Le renseignement permet de connaître et de prévenir les risques et les menaces pesant sur notre pays et sa population, ainsi que de mieux appréhender les grands enjeux auxquels ils sont confrontés. Par là-même, il participe de la garantie des droits des citoyens, qui dépend notamment de l’ordre public pour être pleinement assurée.

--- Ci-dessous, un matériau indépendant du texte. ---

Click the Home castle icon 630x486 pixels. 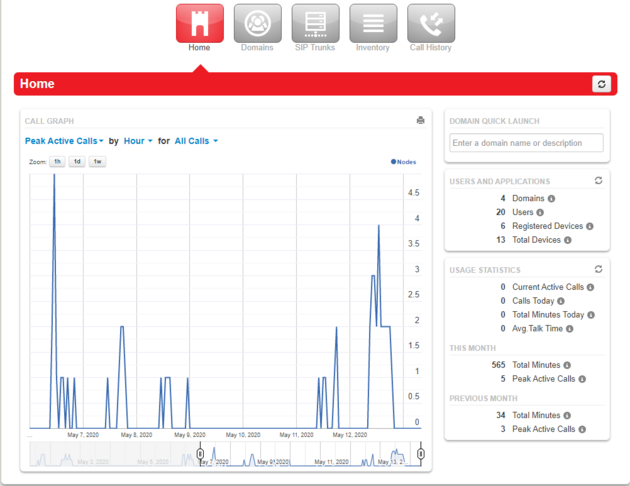click(199, 22)
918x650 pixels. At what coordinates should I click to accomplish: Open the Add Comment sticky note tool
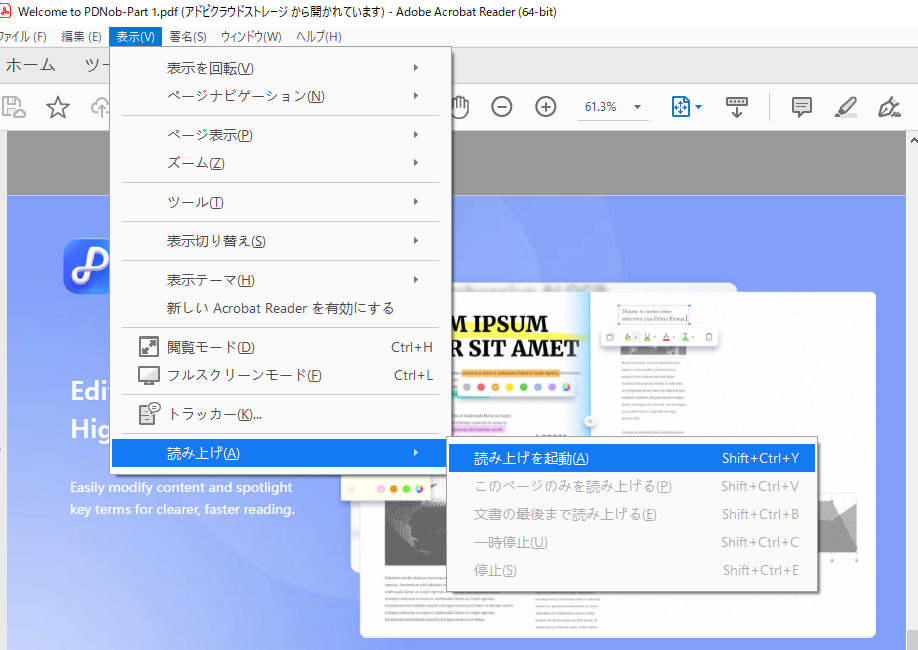coord(801,106)
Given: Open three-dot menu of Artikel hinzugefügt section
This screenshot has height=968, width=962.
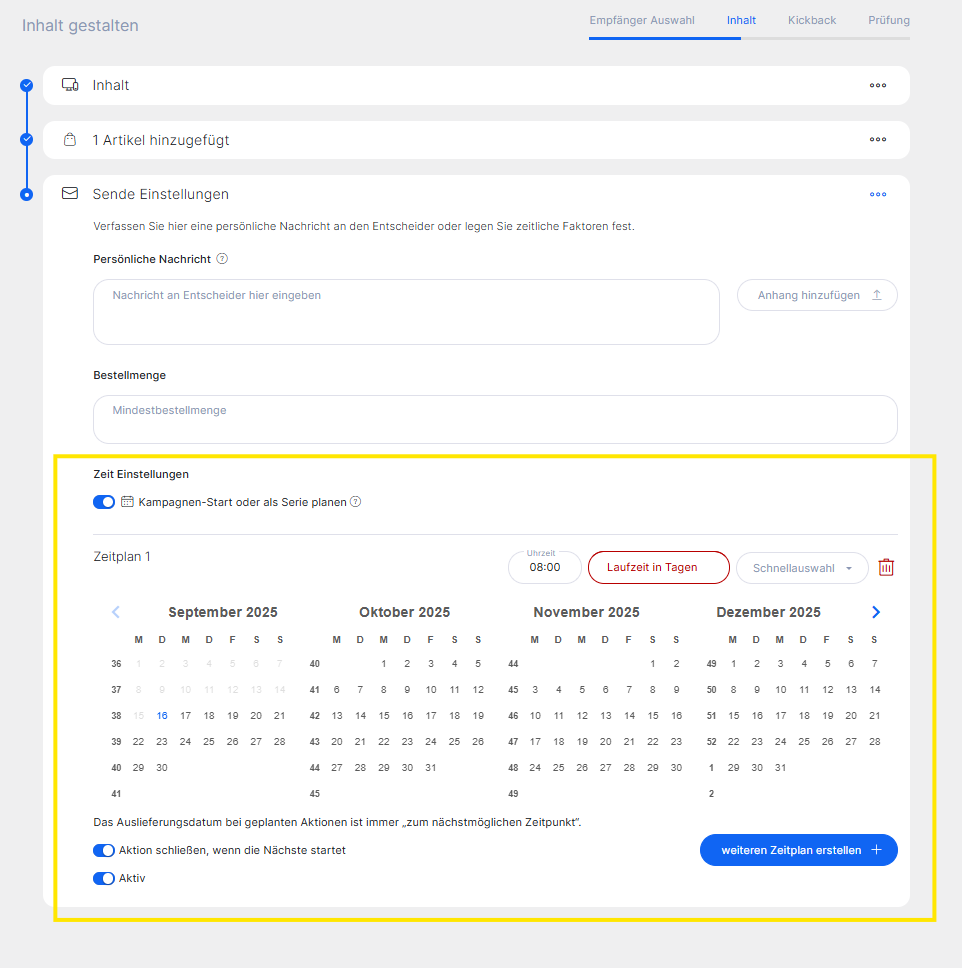Looking at the screenshot, I should pos(877,140).
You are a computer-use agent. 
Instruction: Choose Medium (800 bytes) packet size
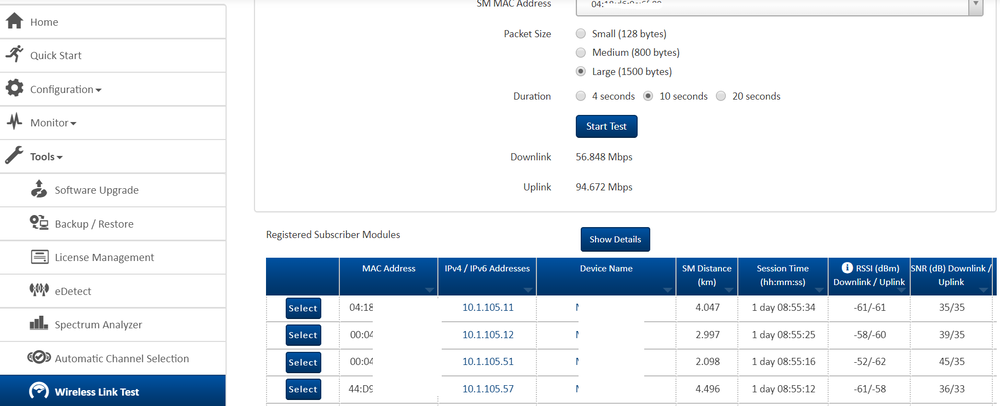pos(581,52)
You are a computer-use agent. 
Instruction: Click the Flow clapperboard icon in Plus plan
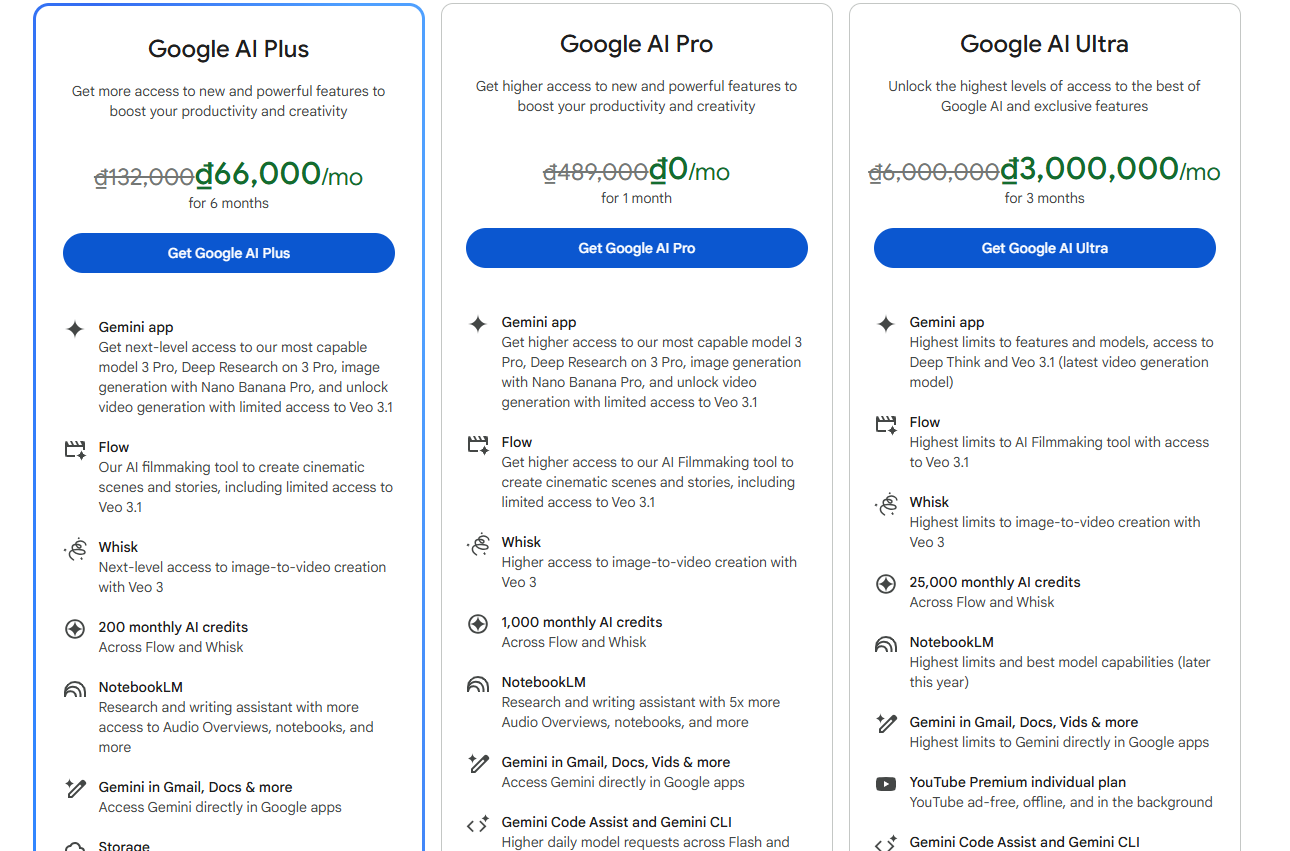(x=75, y=449)
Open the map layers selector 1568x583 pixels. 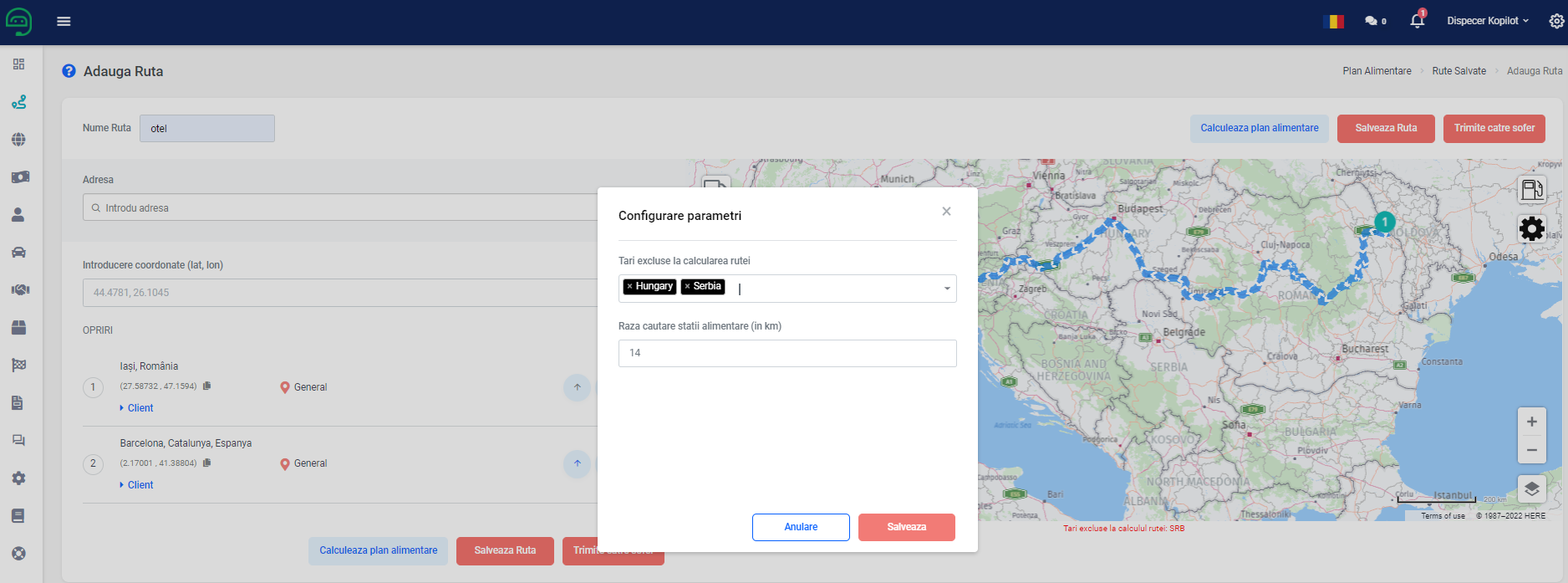coord(1531,489)
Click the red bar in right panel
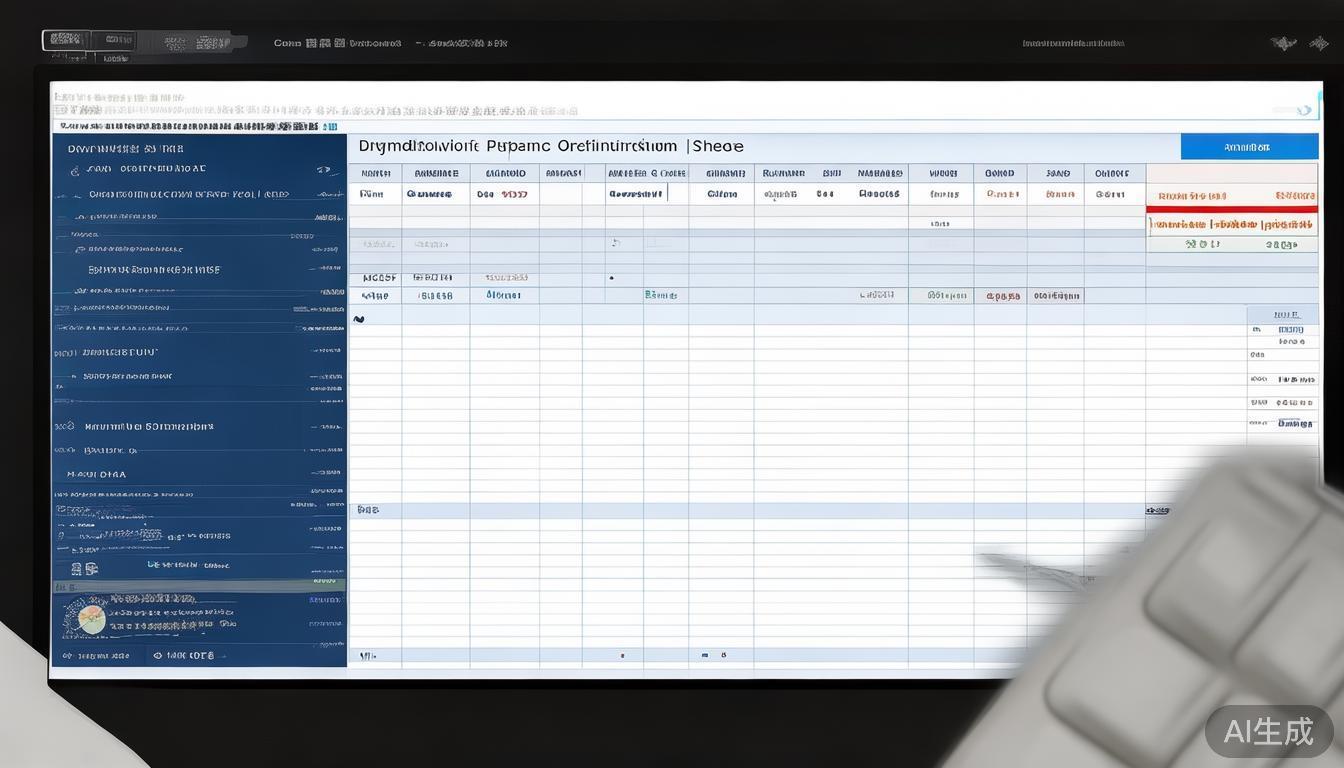The width and height of the screenshot is (1344, 768). tap(1232, 210)
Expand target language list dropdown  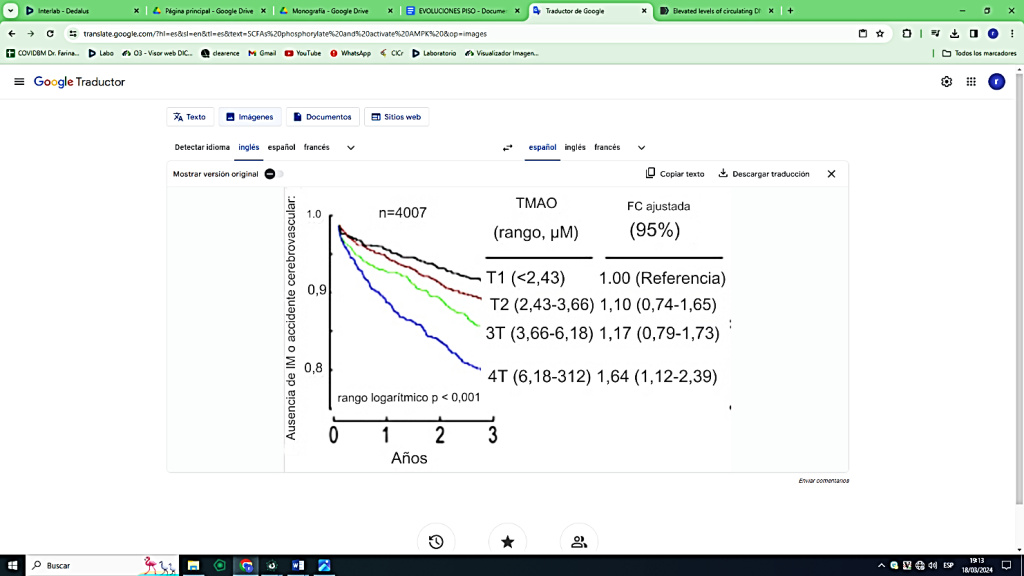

Dans le contexte actuel, international aussi bien qu’intérieur, le renforcement de la politique du renseignement, dans le strict respect des libertés individuelles, est nécessaire.

Après la parution du Livre blanc sur la défense et la sécurité nationale de 2008, l’organisation et la gouvernance du renseignement en France a déjà connu des évolutions importantes : la création du conseil national du renseignement, qui définit sous la présidence du Président de la République les orientations stratégiques et les priorités en matière de renseignement ; la nomination auprès du Président de la République d’un coordonnateur national du renseignement, qui coordonne l’action des services spécialisés de renseignement et s’assure de leur bonne coopération ; la constitution d’une « communauté du renseignement », qui comprend les services spécialisés, le coordonnateur national et l’académie du renseignement nouvellement instituée ; la création de la direction générale de la sécurité intérieure (DGSI), destinée à doter notre pays d’un service de sécurité intérieure correspondant à ses besoins ; enfin, la création d’une inspection des services de renseignement en 2014. Parallèlement, les moyens consacrés au renseignement ont été fortement accrus, non seulement en matière d’équipement technologique mais également, grâce à des plans de recrutement de grande ampleur, passés et à venir, en termes de renforcement des équipes, qui font désormais appel à des compétences nouvelles, telles que linguistes, analystes, ingénieurs ou encore mathématiciens.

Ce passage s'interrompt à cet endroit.